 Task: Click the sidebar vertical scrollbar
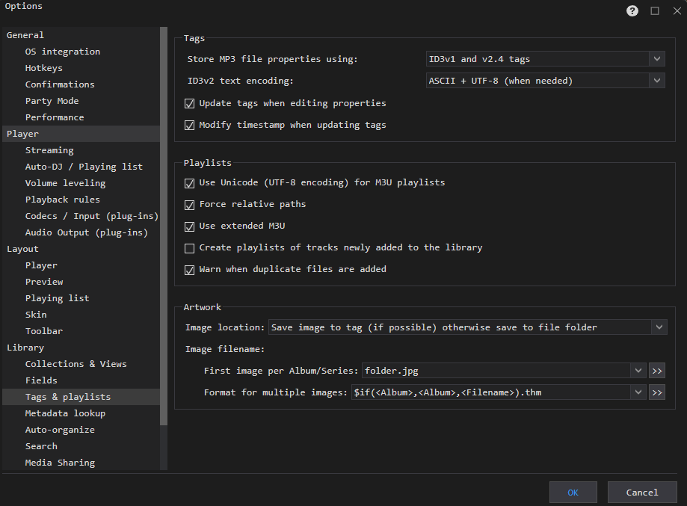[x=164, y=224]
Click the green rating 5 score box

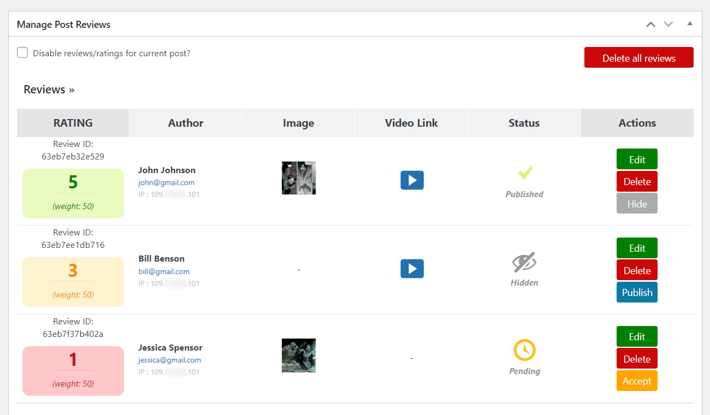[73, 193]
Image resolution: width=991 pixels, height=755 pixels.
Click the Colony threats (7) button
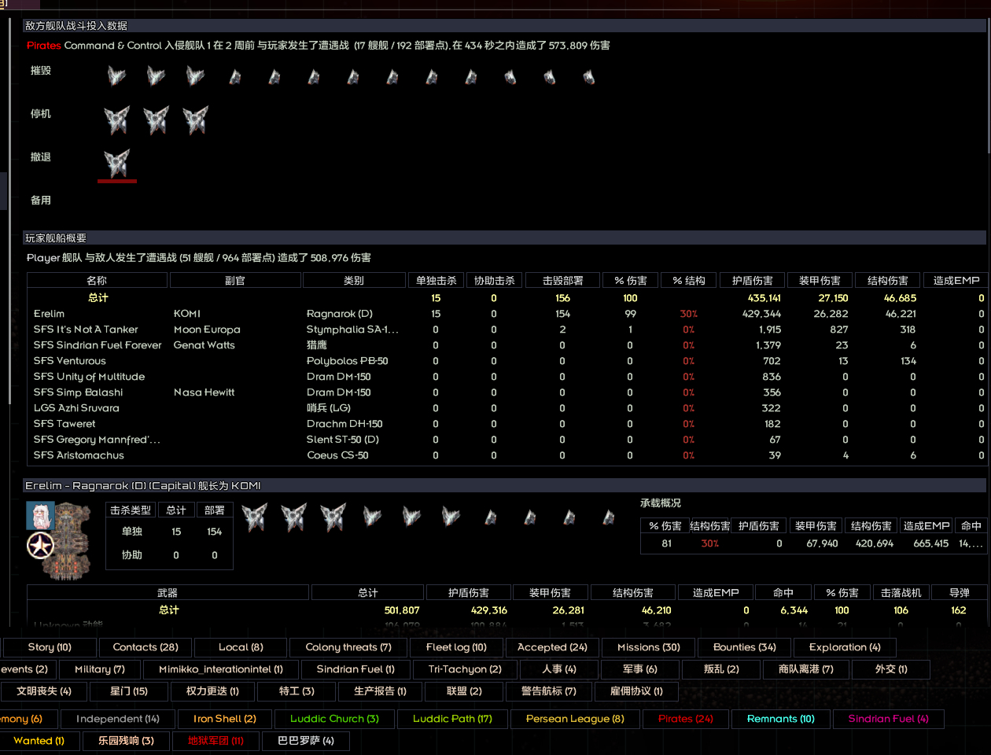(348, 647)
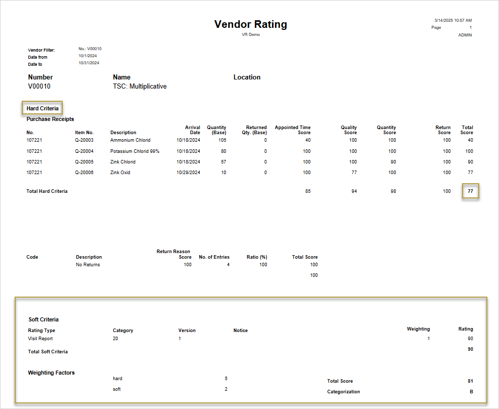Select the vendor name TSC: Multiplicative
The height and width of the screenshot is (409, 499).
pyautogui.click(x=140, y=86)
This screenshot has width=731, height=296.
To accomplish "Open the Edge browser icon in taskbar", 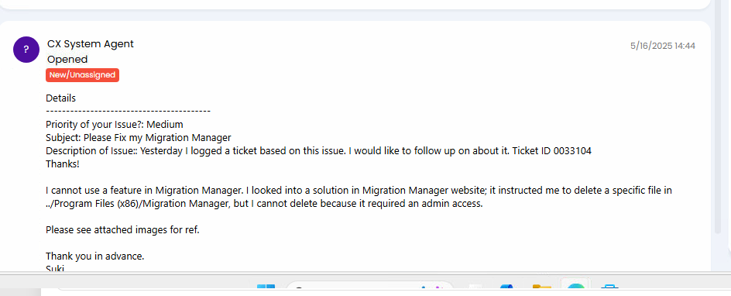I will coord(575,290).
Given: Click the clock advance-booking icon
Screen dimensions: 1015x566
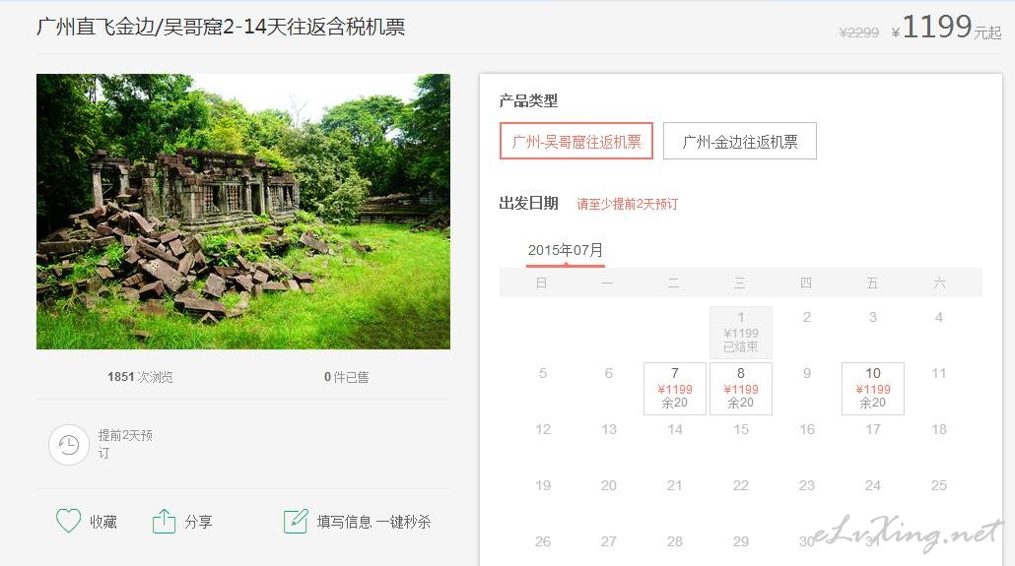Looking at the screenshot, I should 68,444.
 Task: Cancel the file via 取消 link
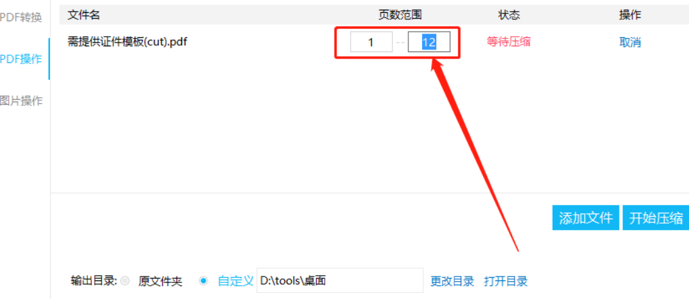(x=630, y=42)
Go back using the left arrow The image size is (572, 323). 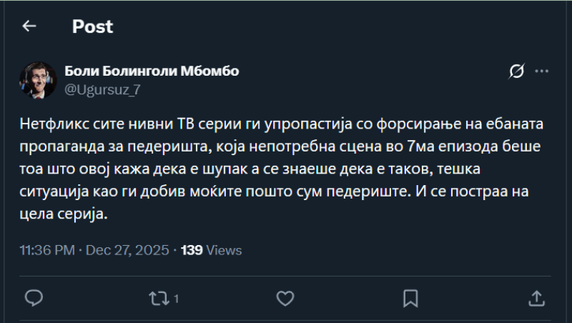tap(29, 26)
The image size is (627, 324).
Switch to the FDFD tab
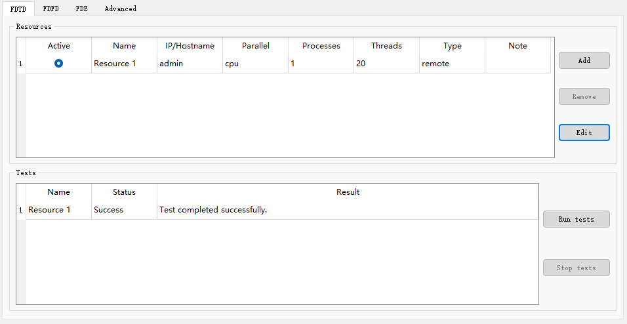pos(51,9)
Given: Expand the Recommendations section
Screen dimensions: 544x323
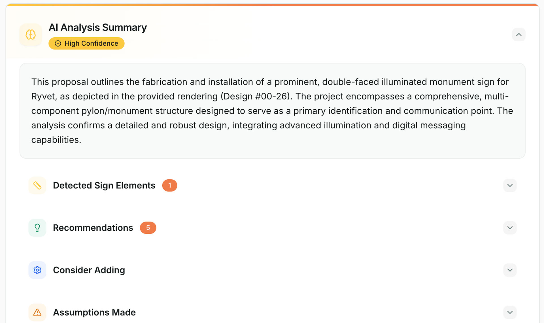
· · · ·
Activity
Please set down only the lines from the first line of the records above through the line that has "Image resolution: width=991", exactly, and not the pictures.

Response to this exercise
 Task: Click the sidebar vertical scrollbar
[x=164, y=224]
Click the green rating 5 score box

[73, 193]
Image resolution: width=991 pixels, height=755 pixels.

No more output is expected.